INCREASE METABOLISM DECREASE CNI LEVELS | DECREASE METABOLISM INCREASE CNI LEVELS |
---|---|
Carbamazepine | Ketoconazole |
Phenytoin | Erythromycin |
Phenobarbital | Clarithromycin |
INH | Verapamil |
Rifampin | Diltiazem Nicardipine |
Induction involves the use of powerful immunosuppressive agents to provide a high degree of immunosuppression immediately post-transplant. This prevents acute rejection and allows time for maintenance immunosuppression to be titrated to appropriate levels.
Maintenance immunosuppression’s objectives are to prevent rejection and safely preserve the function of the kidney allograft. These agents are used for the life of the transplant.
Desensitization for the highly sensitized patients involves decreasing preformed antibody levels. This occurs prior to induction. There are several different methods that include various medications, including rituximab, bortezomib, intravenous immunoglobulin, plasmapheresis, and early initiation of maintenance immunosuppression weeks before transplantation. The outcomes have been equivocal. In addition, there is a significant financial cost as well as increased malignancy and infectious risk for the patient.

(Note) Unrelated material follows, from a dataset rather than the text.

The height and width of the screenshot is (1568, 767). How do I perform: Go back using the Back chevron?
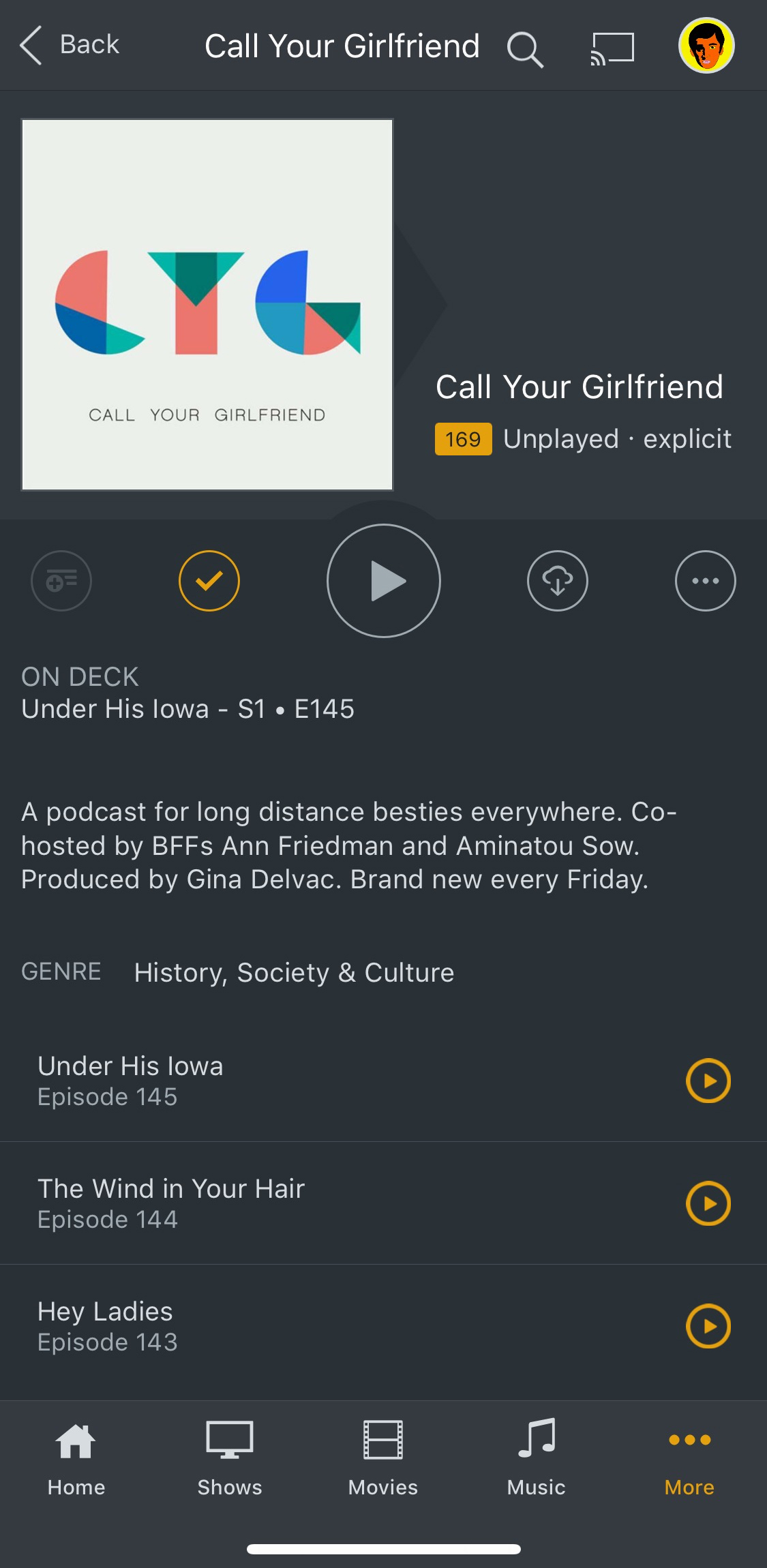pyautogui.click(x=70, y=45)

Induction strategies can be classified according to the mechanism of the agent used. The two mechanisms that define these agents are lymphocyte-depleting and non-lymphocyte-depleting agents. The lymphocyte-depleting agents used today are rabbit or equine anti-thymocyte globulin (thymoglobulin) and alemtuzumab (humanized anti-CD52 monoclonal antibody, Campath-1H, approved to treat chronic lymphocytic leukemia). Neither agent is approved for induction by the US Food and Drug Administration, despite their widespread use. The non-lymphocyte-depleting agent used is basiliximab (interleukin-2 receptor antibody, anti-CD25). Large pulse doses of steroids are also commonly used at the time of induction in addition to the lymphocyte- or non-lymphocyte-depleting agent. Overall, 85% of transplant programs use induction therapy, most commonly thymoglobulin followed by campath-1H and then basiliximab. Basiliximab is used in those individuals at lower immunologic risk (e.g., Caucasian race, first transplant, older patient, low panel reactive antibody. The benefit is a better safety profile than lymphocyte-depleting agents—in other words, less risk of infection and cancer. Those patients who are at higher risk for rejection should receive induction with a lymphocyte-depleting agent. The most common lymphocyte-depleting agent used today is thymoglobulin. Campath-H1 was the formulation of alemtuzumab sold up until 2012. It is no longer produced, and the remaining supply is used by certain transplant centers until there is no more available. The new formulation of alemtuzumab now in production is called Lemtrada.
Signal 1: Antigen triggers T-cell receptors and synapse formation occurs.
Signal 2: Signal 1 allows co-stimulation of antigen-presenting cells to occur.
Signal 3: Signal 1 and signal 2 stimulate a cascade of intracellular events culminating in the initiation of the T-cell cycle; stimulation of the T-cell cycle allows T cells to infiltrate the graft.
Summary effect is to inhibit T-cell receptor activation, cytokine production, and subsequent lymphocyte proliferation to prevent rejection.